[Items from a data source]

+ + + + + + +

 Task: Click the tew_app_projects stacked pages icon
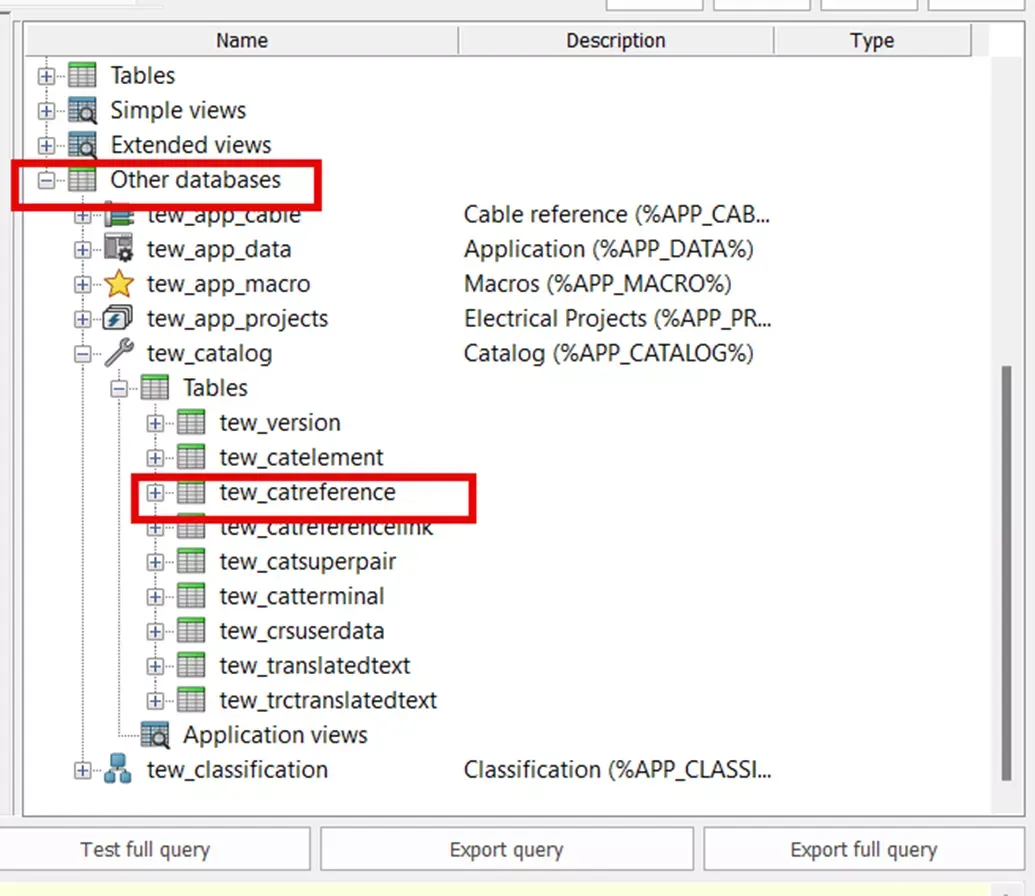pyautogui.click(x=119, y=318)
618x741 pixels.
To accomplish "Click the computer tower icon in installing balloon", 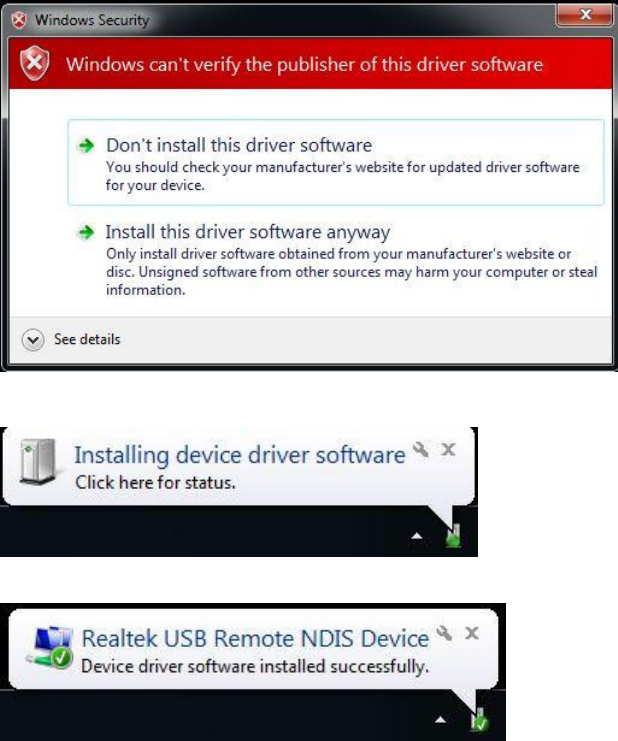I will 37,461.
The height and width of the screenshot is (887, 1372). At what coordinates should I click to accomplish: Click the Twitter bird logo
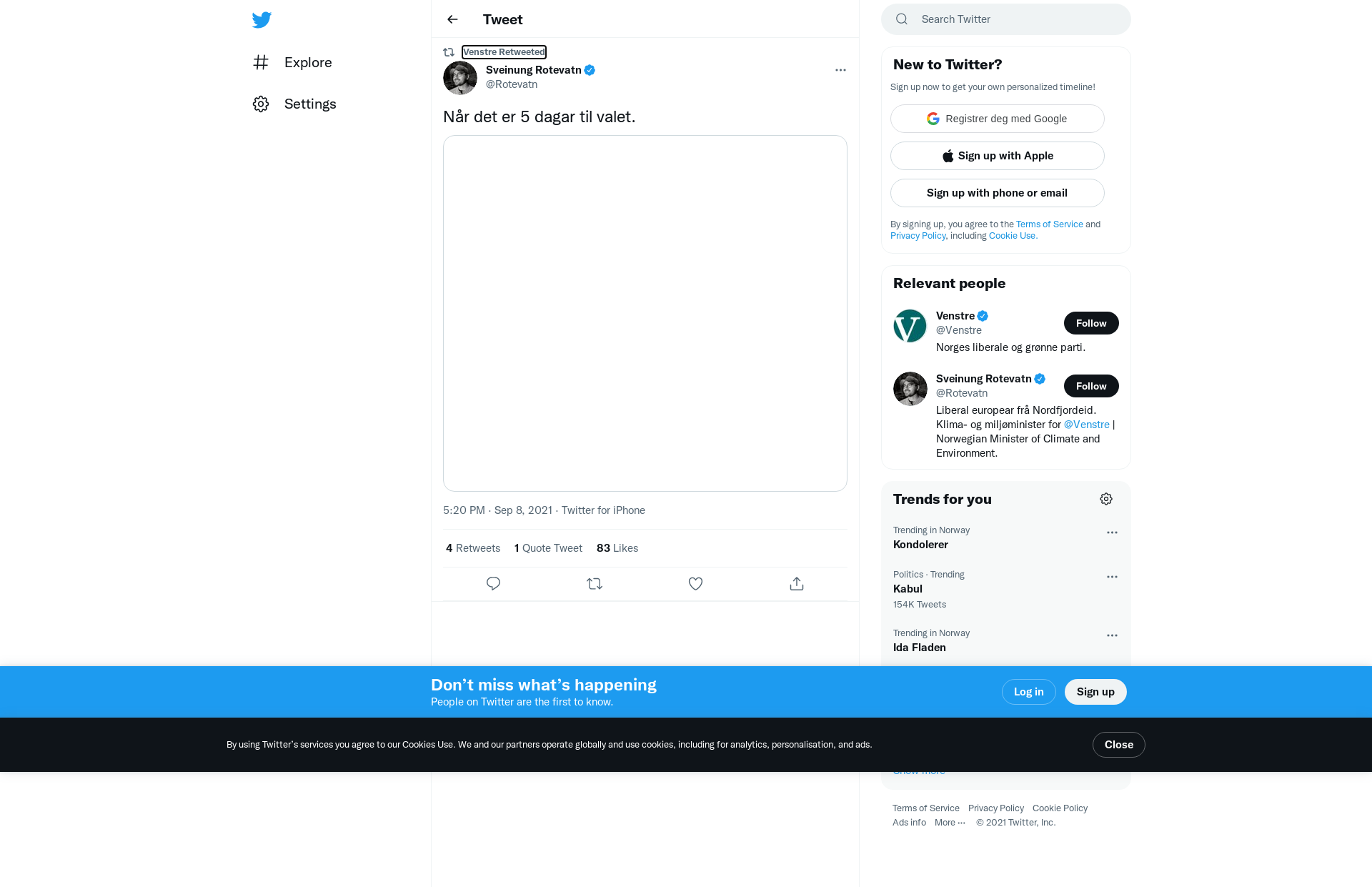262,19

+ + + + + + +

■ **TASK PROMPT**
A word-for-word copy is needed of the lines from the line holding "The height and" through the end of the records, both included, excluding every picture.

■ **ANSWER TO THIS TASK**
The height and width of the screenshot is (887, 1372). At what coordinates should I click to accomplish: Click the Twitter bird logo
262,19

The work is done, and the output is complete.